One of the purposes of the Vulnerability Index is to identify those homeless individuals most at risk of death. We had just found one. There were no signs of severe mental illness, perhaps some anxiety and sadness, but what would you expect when you aroused in the middle of the night by a group of strangers?

He told us there were other campsites nearby, and gestured and pointed. We tried to find the another site, but couldn't find a path, and found our way blocked by a fence.

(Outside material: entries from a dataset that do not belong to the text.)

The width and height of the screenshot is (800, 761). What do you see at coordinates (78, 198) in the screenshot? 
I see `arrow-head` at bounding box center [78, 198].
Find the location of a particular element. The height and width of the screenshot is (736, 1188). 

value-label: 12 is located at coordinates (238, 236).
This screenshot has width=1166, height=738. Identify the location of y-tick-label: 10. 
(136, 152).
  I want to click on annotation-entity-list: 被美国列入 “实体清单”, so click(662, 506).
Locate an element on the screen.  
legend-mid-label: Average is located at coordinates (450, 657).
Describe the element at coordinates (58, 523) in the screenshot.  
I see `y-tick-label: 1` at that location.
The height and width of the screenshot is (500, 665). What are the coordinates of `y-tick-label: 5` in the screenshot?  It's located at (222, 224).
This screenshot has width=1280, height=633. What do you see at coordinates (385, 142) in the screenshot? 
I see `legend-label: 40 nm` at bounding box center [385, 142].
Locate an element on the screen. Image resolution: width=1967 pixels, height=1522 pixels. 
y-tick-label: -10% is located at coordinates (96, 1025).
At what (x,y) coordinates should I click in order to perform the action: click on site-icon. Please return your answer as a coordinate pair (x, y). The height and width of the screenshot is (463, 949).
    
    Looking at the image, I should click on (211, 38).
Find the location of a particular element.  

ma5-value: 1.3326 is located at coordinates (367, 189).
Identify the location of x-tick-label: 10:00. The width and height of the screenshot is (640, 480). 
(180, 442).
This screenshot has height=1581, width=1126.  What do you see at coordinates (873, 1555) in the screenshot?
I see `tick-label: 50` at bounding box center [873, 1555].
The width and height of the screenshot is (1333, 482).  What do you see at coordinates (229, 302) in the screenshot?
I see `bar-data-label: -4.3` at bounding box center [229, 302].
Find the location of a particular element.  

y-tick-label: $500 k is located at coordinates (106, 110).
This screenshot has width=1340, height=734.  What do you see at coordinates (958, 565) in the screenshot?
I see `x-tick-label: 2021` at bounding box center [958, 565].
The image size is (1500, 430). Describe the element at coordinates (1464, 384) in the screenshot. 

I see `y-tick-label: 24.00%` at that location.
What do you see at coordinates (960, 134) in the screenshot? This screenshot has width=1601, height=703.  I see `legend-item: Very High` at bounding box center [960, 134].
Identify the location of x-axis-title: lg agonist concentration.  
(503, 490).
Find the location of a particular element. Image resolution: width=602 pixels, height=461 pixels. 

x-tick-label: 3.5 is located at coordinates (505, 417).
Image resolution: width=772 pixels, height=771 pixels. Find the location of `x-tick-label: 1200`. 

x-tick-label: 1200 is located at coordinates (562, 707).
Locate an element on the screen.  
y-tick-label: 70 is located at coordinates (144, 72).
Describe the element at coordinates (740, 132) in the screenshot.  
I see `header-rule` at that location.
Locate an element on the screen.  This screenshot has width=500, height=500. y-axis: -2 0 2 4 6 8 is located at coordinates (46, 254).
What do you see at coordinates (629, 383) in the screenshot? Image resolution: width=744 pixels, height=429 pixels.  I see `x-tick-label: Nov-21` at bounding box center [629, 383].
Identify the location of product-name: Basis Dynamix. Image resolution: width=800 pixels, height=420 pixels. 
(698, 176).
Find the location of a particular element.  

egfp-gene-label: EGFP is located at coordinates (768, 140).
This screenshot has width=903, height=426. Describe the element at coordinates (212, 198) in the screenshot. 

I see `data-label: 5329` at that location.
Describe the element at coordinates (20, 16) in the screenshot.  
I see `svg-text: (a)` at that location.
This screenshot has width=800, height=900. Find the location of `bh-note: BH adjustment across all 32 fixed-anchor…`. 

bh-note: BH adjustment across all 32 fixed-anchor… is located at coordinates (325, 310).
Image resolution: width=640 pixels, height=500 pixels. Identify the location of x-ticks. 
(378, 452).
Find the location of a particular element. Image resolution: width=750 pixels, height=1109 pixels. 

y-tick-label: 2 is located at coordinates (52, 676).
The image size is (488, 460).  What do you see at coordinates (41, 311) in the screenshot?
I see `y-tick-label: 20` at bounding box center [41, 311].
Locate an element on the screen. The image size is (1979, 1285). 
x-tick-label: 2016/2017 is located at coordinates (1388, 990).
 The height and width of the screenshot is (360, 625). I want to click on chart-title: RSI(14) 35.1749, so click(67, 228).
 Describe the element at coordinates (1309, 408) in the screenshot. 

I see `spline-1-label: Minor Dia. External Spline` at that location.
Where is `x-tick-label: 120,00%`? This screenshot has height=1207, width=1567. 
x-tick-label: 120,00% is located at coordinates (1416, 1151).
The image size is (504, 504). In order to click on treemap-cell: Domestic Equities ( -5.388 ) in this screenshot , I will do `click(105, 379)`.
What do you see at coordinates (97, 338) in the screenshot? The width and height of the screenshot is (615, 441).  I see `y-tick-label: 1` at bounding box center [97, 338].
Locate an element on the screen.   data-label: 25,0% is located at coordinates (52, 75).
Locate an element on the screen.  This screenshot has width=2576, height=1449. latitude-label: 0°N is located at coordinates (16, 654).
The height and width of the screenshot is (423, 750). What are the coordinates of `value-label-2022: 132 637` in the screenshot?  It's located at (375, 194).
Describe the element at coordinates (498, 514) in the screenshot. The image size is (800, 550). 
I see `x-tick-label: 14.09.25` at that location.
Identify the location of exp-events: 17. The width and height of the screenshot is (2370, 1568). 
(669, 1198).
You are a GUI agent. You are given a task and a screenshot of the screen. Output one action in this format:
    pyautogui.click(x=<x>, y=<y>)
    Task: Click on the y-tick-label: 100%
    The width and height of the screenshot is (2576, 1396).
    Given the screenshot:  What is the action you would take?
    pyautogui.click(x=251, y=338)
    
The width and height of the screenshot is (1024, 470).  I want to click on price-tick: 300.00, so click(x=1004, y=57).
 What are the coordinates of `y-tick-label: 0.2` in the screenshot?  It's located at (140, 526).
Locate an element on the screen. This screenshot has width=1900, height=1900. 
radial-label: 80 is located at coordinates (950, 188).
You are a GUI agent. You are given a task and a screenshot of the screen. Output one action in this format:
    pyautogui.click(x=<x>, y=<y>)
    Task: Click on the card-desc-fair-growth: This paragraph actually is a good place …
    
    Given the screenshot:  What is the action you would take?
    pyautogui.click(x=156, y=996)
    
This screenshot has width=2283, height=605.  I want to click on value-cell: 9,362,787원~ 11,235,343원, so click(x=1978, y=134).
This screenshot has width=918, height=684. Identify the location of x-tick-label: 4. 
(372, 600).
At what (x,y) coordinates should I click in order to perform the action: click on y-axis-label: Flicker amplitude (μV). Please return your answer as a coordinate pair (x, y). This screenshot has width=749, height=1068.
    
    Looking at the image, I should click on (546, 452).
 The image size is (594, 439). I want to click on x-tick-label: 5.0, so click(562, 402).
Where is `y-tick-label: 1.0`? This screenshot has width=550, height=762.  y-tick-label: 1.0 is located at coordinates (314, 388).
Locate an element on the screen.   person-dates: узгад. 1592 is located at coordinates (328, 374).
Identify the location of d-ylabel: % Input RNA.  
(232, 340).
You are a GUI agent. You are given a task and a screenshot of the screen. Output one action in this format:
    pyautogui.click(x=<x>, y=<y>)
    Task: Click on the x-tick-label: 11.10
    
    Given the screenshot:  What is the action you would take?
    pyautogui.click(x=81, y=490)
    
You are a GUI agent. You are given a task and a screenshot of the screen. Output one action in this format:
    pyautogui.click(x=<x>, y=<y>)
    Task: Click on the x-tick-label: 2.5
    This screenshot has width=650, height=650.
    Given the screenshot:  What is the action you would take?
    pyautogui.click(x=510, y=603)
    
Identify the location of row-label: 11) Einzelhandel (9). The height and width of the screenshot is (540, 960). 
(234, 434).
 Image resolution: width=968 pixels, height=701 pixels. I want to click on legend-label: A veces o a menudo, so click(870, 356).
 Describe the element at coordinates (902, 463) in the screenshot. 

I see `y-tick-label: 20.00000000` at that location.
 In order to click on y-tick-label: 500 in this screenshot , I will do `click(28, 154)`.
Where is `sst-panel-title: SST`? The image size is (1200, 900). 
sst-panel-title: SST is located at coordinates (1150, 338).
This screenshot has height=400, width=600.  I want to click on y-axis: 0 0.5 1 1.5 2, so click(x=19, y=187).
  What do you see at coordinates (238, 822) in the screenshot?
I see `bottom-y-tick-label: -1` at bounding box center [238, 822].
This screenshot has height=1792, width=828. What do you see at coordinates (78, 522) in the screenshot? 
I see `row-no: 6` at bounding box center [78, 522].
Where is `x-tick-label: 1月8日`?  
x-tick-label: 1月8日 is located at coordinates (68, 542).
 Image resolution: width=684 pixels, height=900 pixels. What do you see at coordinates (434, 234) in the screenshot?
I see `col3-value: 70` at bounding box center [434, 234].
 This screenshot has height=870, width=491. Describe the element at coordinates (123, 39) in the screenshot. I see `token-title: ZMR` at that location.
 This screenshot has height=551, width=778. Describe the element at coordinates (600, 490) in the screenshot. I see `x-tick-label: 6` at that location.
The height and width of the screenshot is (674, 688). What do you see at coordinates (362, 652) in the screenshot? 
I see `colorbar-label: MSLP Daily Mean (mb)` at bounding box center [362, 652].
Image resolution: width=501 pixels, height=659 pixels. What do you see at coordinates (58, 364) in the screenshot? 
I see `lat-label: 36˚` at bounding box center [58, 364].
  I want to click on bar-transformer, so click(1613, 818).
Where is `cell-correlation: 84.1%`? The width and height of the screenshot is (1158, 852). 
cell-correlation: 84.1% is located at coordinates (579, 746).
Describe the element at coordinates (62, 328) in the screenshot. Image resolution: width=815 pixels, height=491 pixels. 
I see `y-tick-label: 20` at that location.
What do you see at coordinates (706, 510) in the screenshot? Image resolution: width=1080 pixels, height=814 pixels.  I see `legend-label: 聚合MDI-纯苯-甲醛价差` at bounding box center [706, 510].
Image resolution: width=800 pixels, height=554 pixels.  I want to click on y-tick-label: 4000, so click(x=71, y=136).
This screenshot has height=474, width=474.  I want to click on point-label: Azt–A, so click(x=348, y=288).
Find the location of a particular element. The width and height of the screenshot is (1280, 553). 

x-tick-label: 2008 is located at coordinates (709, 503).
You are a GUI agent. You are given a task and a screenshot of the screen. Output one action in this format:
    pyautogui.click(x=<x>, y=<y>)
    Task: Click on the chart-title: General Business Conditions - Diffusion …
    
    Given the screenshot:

From there, we went back to the sites we had seen on Tuesday, close to I40. We walked into the woods, and found the tent empty, just as it had been the day before. Spencer wanted to walk further into the woods so we started walking and saw a light ahead of us. That led us to a second tent, and a man wearing a headlamp. Spencer knew him.

He was white, in his mid-40s. He said he had been homeless for more than year, and had had to leave the shelter when we started a work program. He goes to the program daily. He had recently been denied disability but was planning on appealing. He was skinny, with a cup of coffee in his hand, and shivered in the cold. He had been in foster care. Had had a head injury. And he had recently been diagnosed as having the early stages of mesothelioma. He was nicely dressed, and said that he slept in the tent, and then caught the bus into down and tried to stay busy in the day. One of the volunteers asked if he panhandled, and he said he would never do that.

He pointed out a tent a short distance away--the occupant had already left for the day.

The site I would have liked to have seen in Chapel Hill was also near a stream near a bridge. There was a man who lived there who was an artist -- he built mosaics around the camp, and brought in calla lilies and other plants to beautify the area. We had heard that the artist was no longer there, having decided to return to his homeland.

The image below is not from one of our camps -- but it gives you an idea of the care some people put into making these spaces a home.

In contrast, other sites looked like this:

We had a great team, and talked about meeting to continue our early morning walks in the woods. It was heartwarming to see the volunteer participation in this event--some of us mental health workers and community activists and others concerned and caring citizens. I learned alot, and will have more to say on the experiences.

Watch for an article on the initiative in this Sundays' News and Observer.

Monday, January 23, 2012

Scouting Camp Sites

Spent some time this morning with Solomon and Spencer scouting campsites in Chapel Hill--looking for places that people without homes might sleep for the night. We checked out some abandoned houses not far from downtown, with lots of evidence of human activity. We saw sleeping bags and clothes, long abandoned, along Bolin Creek. And we found two sites with tents. Talked with one man. We'll go back tomorrow morning with our volunteer team, bringing coffee, gift cards, and asking folks we find to complete a survey designed to identify the people most at risk of death. And we'll give people a chance to tell their stories. I hope you will listen.

At one of the sites, there were clothes hanging to dry, and personal touches--decorations hanging from tree branches--and a dog leash clipped to a tree, but no sign of a dog.

Sunday, January 22, 2012

Homeless Count

As I go through some transitions in my professional life, I am taking some time to get back to my roots as a social worker. These last few years have been tough in my line of work -- privatization of the historically public mental health system in NC; funding cuts in the system, not to mention in my household; and struggles with the power structure and trying to create change from within the system. What I've seen is an increase in human suffering, and fewer resources available to alleviate it.

So, on Tuesday and Wednesday this week, I'll be getting up at 3:00 a.m. to participate in the Orange County count of unsheltered homeless individuals.

It's part of this national grassroots effort:

I'll be co-leading a team of six volunteers. My group will include a homeless outreach worker from Housing for New Hope, the mayor of Chapel Hill, Mark Kleinschmidt, and town council member Penny Rich.

We'll be visiting homeless camps within the town limits. We'll see the invisible people, and hopefully give them the opportunity to tell their stories.